Mungkin Adina yang sial atau apa, pesanannya selalu ditolak. Tidak ada driver yang mau mengantarnya pulang. Adina nyaris berteriak frustasi. Hujan semakin deras dan hari semakin gelap. Ia tidak mau menginap di depan teras toko seperti ini. Orang-orang yang meneduh bersamanya pun mulai berkurang karena mereka nekad menembus derasnya hujan.

Adina mengusap-usap telapak tangannya karena ia kedinginan. Belum lagi dengan setelan kerjanya yang hanya rok sebatas lutut. Bisa-bisa Adina berubah menjadi es jika berlama-lama di sini. Adina mengumpat kesal karena lagi-lagi pesanannya ditolak.

"Gue sial banget deh hari ini." Adina mendengus kesal dan menyerah untuk memesan. Ia mendongakan kepalanya. Langit gelap dan tidak ada harapan kalau hujan akan segera reda.

"Copeeeet!!!" Suara teriakan ibu-ibu samar-samar terdengar dari kejauhan.

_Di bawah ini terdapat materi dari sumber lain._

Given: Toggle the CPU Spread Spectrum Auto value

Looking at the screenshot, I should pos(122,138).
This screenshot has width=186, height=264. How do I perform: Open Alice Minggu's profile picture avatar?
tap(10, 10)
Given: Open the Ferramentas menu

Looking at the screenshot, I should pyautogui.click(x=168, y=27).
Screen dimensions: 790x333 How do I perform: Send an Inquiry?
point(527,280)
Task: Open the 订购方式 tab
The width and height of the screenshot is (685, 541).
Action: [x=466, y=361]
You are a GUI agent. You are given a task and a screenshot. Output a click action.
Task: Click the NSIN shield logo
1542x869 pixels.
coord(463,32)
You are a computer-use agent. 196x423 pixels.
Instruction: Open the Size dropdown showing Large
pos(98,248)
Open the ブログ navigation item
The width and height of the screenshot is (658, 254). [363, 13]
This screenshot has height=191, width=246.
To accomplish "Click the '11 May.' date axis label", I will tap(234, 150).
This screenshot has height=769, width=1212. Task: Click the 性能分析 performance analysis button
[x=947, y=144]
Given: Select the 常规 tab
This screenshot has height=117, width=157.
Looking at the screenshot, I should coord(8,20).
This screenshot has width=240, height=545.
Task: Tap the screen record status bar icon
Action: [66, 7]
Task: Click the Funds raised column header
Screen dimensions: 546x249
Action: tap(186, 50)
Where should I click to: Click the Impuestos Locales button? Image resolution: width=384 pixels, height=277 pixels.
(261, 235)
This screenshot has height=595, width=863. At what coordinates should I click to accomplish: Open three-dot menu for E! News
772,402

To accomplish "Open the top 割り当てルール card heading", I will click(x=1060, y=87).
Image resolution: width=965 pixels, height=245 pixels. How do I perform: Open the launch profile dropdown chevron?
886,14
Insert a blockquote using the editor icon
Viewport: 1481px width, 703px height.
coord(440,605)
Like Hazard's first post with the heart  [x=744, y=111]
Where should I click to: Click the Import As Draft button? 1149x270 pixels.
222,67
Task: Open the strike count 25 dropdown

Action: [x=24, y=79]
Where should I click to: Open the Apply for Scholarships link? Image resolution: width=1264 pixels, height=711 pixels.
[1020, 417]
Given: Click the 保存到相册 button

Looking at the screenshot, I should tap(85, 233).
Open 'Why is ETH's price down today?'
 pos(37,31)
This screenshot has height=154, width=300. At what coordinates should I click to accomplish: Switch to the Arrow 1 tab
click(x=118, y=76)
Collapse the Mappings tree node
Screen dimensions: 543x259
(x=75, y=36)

Adina langsung menoleh ke arah suara. Di tengah derasnya hujan, ia melihat ibu-ibu yang berdiri di halte di seberang toko tempat Adina berteduh. Ibu-ibu itu nampak panik saat seseorang menyambar tas sandangnya yang bewarna merah. Orang-orang disekitar nampak tidak membantu untuk mengejar sang pencopet. Hingga akhirnya, seorang pria tinggi mengenakan kemeja biru langit dan celana bahan bewarna hitam, berlari mengejar sang pencopet yang langsung menyebrang ke arah toko tempat Adina berteduh.